Kadhafi et les Touaregs

Dans les années 90, les Touaregs qui fuyaient la répression malienne se sont réfugiés en Libye. Lors des rebellions, Mouammar Kadhafi a longtemps servi de médiateur entre les autorités du Mali et du Niger, et les Touaregs. « Il a donné des sommes importantes aux leaders des mouvements rebelles. Il les a aidés afin de garantir sa position d’hégémonie sur le Sahara », commente Camille Lefebvre, historienne spécialiste du Niger. Résultat : de nombreux Touaregs venus en Libye auraient acquis la nationalité libyenne et intégré l’armée libyenne. Ils seraient aujourd’hui entre 3000 et 4000 et auraient été transférés vers la région du Nord de la Libye, d’après Moussa Al Koni. Et d’ajouter : «  Kadhafi a constitué une division du nom de « Maraouir » composée de combattants touaregs. Ces derniers ont été utilisés au Tchad et au Liban et beaucoup d’entre eux ont perdu la vie ».

Pourtant, certains Touaregs seraient reconnaissants envers Mouammar Kadhafi. « Pour eux, la Libye a servi de base arrière pour les Touaregs. Grâce à ce pays ils ont acquis des formations militaires. Ils pensent que le colonel libyen sera toujours là pour les accueillir dans les moments difficiles », explique Hama Ag Sid’Ahmed, le porte parole du Mouvement touareg/ Mali mené par Ibrahim Ag Bahanga qui assure qu’aucune de leurs troupes n’aurait rejoint la Libye pour le compte de Kadhafi ». Depuis début 2010, le mouvement souhaite une réorganisation militaire et politique pour faire face « au silence nuisible du pouvoir central de Bamako ». « L’insurrection en Libye ne détourne pas les Touaregs de leurs objectifs. Elle leur permet plutôt de se souder, de se parler et de tracer des perspectives nouvelles », ajoute-il.

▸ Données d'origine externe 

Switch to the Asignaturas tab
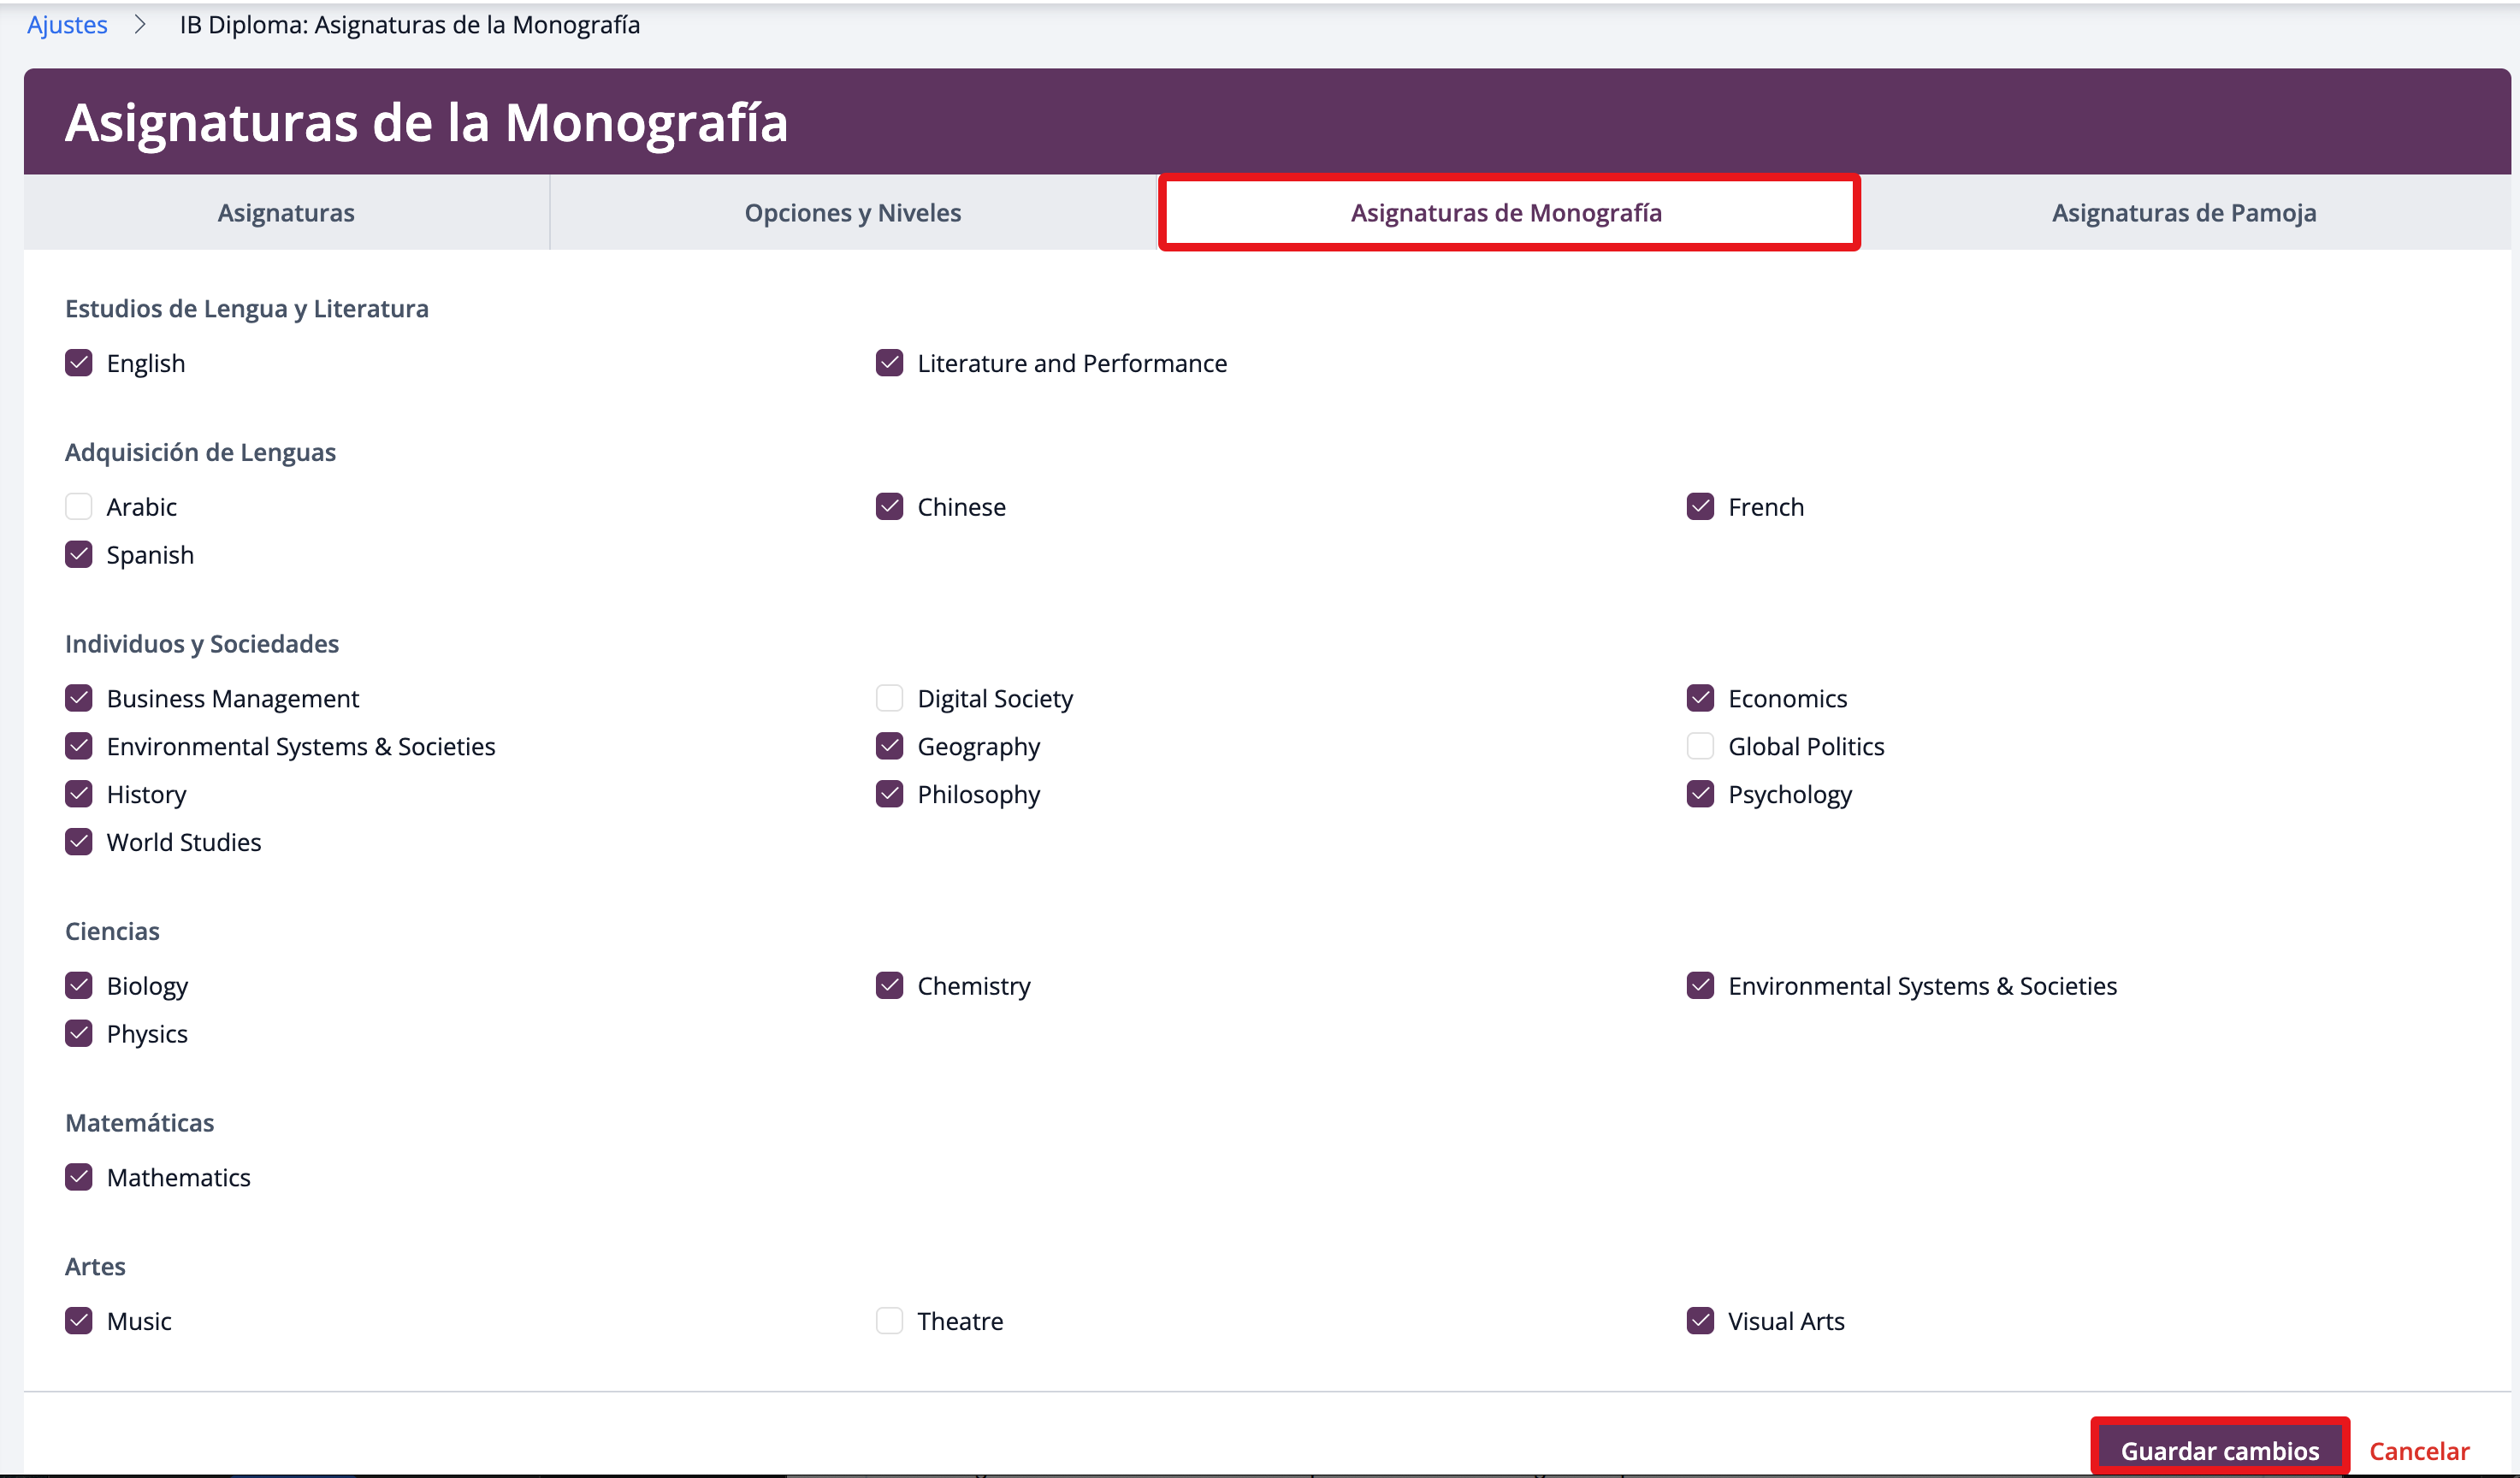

Pour autant, de nombreux observateurs craignent que la situation dégénère dans la région nord du Mali et du Niger. «  On a peur de l’amalgame et de la stigmatisation de la communauté touarègue. Si Mouammar Kadhafi tombe, plus personne ne fera tampon entre les autorités et nous. Si les Etats ne discutent pas avec les Touaregs et ne prennent pas en considération leurs demandes alors il sera légitime de prendre les armes », conclut Abdoulahi Attayoub, le président du site Temoust.org.